▶ [WHAT YOU HAVE TO DO]
Lines in the listing below that contain the string "agent" are to be found and copied.
::::::::::
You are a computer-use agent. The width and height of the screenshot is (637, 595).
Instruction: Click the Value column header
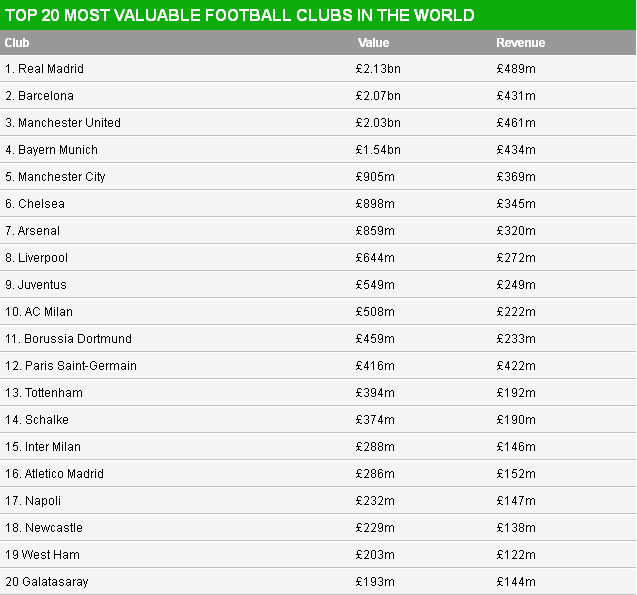coord(373,43)
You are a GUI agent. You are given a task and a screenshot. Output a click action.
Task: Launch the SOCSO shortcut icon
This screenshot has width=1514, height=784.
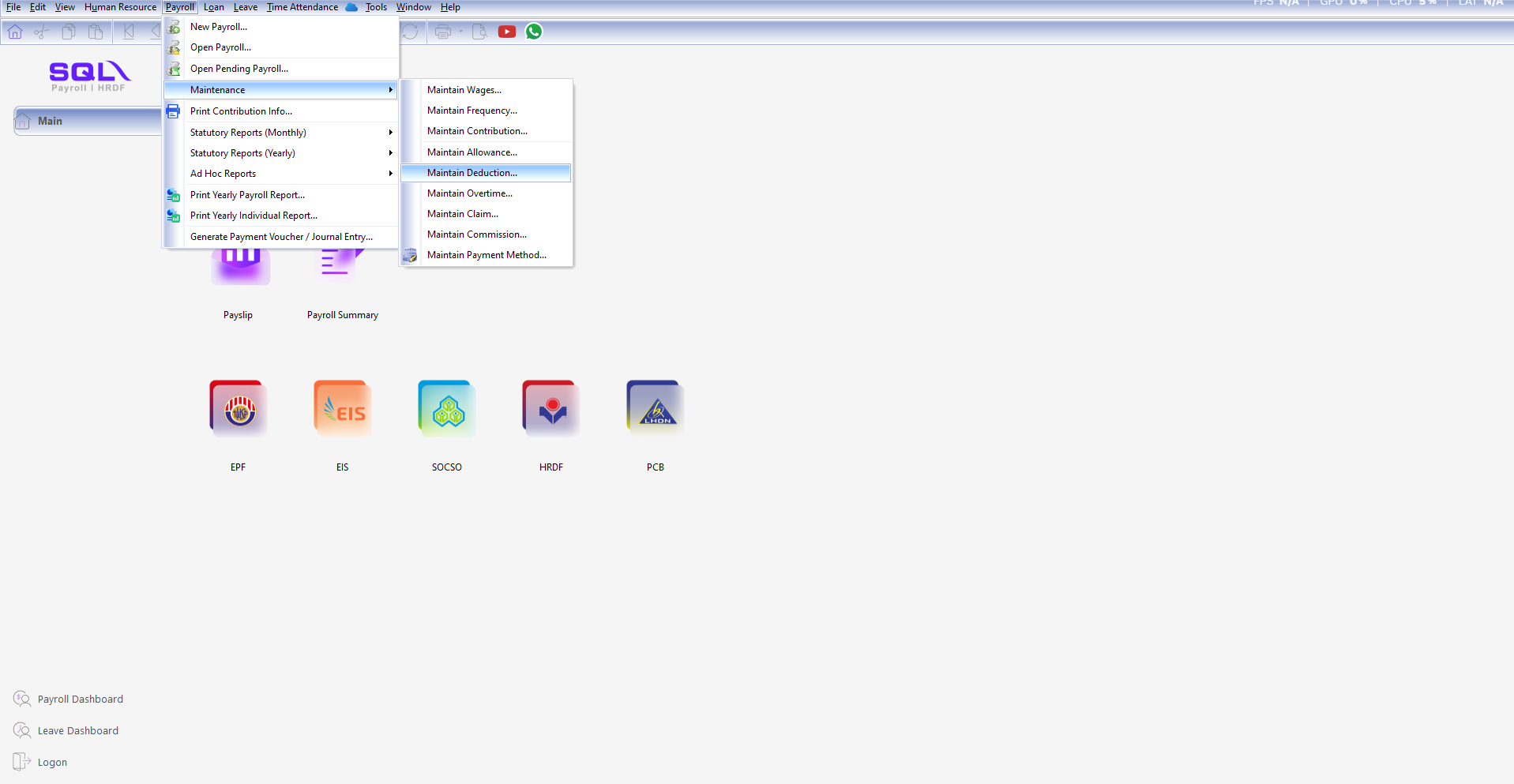(x=447, y=409)
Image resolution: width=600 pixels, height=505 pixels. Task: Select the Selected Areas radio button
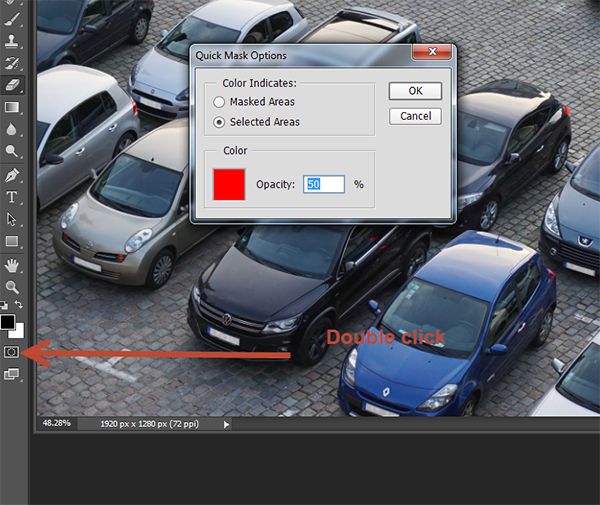coord(219,122)
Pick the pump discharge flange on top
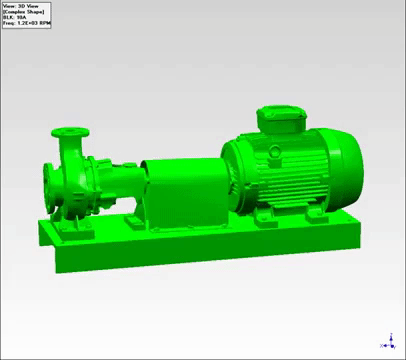406x360 pixels. tap(70, 132)
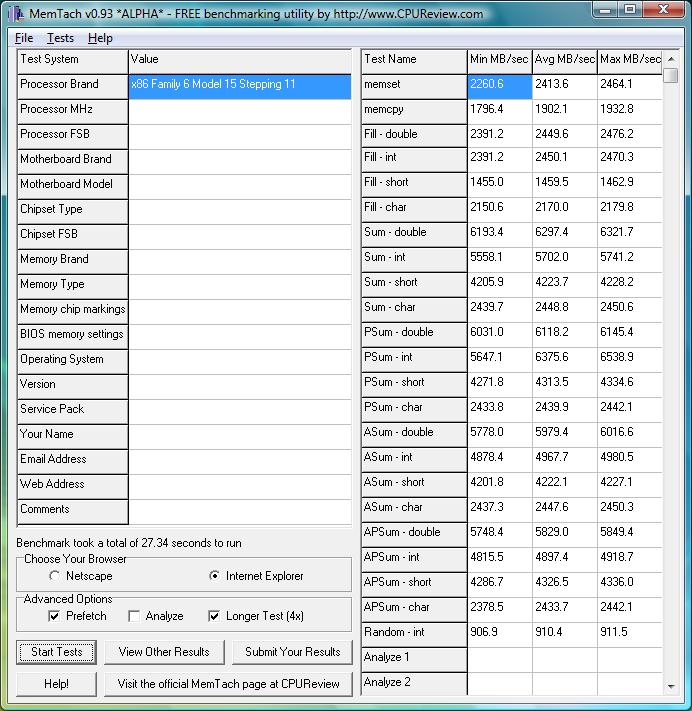
Task: Click the Processor Brand value field
Action: (240, 85)
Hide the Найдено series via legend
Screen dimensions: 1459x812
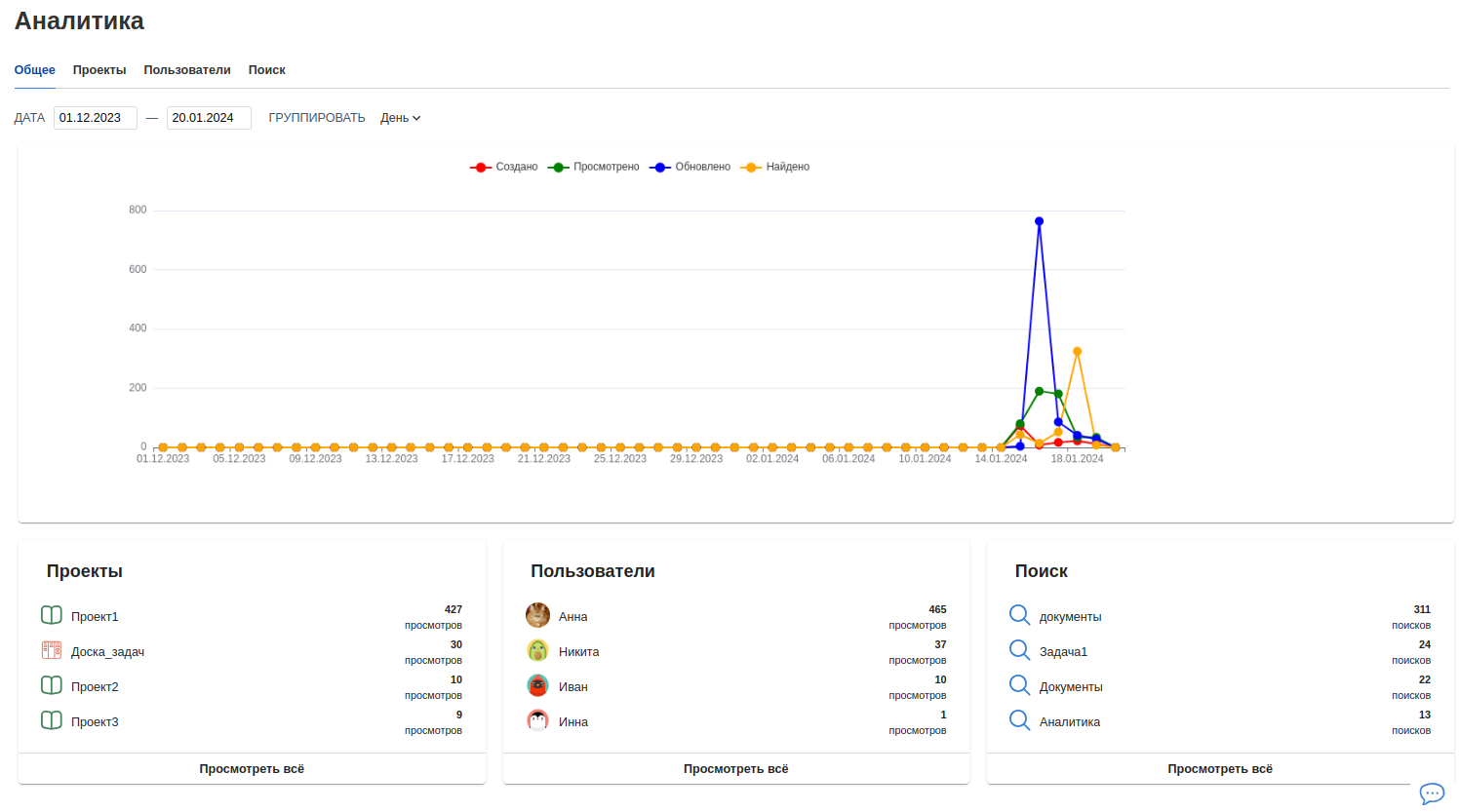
::::::::::
▶ [EXERCISE SOLUTION]
You are a computer-use agent. The width and height of the screenshot is (637, 595).
You are a GUI agent. You are given a task and a screenshot. Output a click action.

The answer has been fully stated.